■ Task goal ■
From the entries that follow, gather each line holding the word "System".

■ Source data ■
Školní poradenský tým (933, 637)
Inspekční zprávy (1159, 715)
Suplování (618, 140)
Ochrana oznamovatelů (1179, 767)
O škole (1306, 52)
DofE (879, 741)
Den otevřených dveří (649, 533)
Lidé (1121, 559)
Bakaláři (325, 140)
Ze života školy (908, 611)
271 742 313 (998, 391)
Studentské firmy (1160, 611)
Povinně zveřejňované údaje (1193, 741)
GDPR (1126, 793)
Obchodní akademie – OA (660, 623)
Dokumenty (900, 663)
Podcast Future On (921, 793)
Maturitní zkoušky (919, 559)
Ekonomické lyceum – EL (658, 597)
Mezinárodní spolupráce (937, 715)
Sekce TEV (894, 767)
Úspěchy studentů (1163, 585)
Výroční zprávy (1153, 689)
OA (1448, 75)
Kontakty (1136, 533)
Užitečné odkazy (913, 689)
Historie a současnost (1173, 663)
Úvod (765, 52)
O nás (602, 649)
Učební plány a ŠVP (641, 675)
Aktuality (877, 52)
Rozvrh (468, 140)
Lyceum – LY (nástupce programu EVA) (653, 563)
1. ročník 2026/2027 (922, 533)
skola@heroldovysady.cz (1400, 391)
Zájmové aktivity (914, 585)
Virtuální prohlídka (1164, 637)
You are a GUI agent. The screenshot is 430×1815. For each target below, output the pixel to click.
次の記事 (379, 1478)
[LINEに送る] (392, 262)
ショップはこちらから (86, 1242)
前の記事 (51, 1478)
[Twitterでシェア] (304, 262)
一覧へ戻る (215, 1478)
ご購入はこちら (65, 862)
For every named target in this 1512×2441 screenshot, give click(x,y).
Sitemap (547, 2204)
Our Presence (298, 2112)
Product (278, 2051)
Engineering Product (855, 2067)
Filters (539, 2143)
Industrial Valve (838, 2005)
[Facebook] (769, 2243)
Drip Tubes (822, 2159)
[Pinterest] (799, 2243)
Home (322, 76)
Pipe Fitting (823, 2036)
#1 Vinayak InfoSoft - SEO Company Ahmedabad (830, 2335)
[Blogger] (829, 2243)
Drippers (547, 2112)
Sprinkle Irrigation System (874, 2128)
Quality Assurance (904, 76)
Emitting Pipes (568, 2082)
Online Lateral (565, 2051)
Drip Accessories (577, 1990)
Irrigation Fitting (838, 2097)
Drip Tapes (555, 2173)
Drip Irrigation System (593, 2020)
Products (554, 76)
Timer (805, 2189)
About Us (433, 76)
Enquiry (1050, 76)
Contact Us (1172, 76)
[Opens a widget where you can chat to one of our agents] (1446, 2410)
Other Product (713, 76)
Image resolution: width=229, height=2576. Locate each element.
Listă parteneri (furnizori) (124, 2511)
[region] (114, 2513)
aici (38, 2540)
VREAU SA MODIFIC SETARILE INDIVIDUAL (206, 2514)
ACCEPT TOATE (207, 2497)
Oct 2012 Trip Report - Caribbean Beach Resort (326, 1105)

■ Written answer ■
Sprinkle Irrigation System (874, 2128)
Drip Irrigation System (593, 2020)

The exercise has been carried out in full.